A crank he certainly was, if you accept the definition given by Francis Sheehy Skeffington – “an engine for making revolutions.”
His pamphlet “Common Sense” was the first to use the words “United States of America” and a successor “The Crisis” helped steel the resolve
of Washington’s sans culottes army in the cold at Valley Forge.
Paine’s “Rights of Man” defended the French Revolution’s “Swinish Multitude” from the sneers of Edmund Burke and the pamphlet was described
by Theobald Wolfe Tone as “the Koran of Belfast” when that city was in the van of democracy in Ireland. A dance tune in Paine’s honour, named “The
Rights of Man” attests to his inspiration of Irish democrats from their heads to their toes.

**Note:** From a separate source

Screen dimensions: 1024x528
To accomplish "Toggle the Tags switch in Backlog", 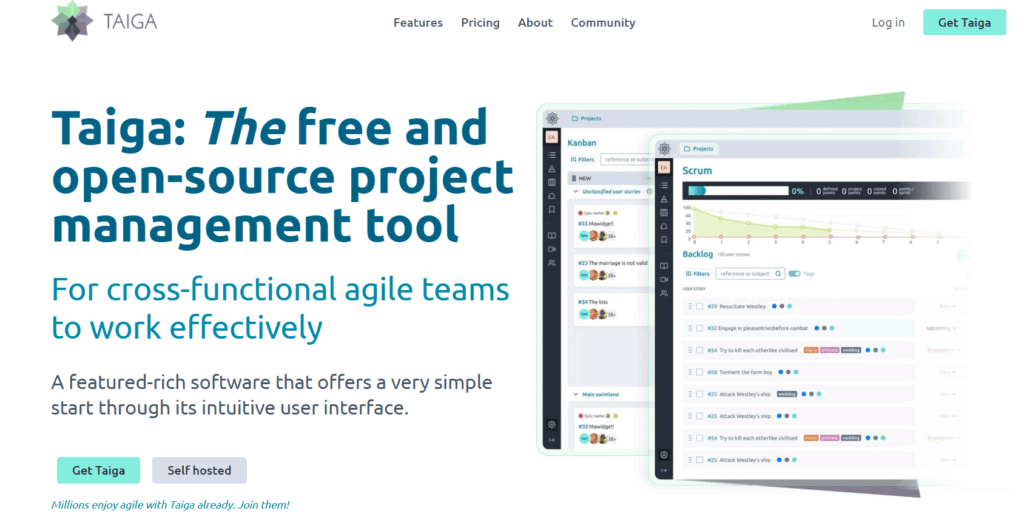I will pyautogui.click(x=794, y=273).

Tom Paine was born in Thetford, Norfolk, England, in 1737 and died in New York City in America in 1809. It took another 155 years before a statue was erected in 1964 in his honour in the town of his birth. The local MP stayed away from its unveiling, not because he was in ignorance of Paine’s life and principles, but because he deprecated both.
The erection of the statue arose from initiative of United States Air Force men stationed in Norfolk.
As far as I know (last checked 5 years ago) there is still not a statue to him in the US. The only Founding Father not to get one. Far too radical for them.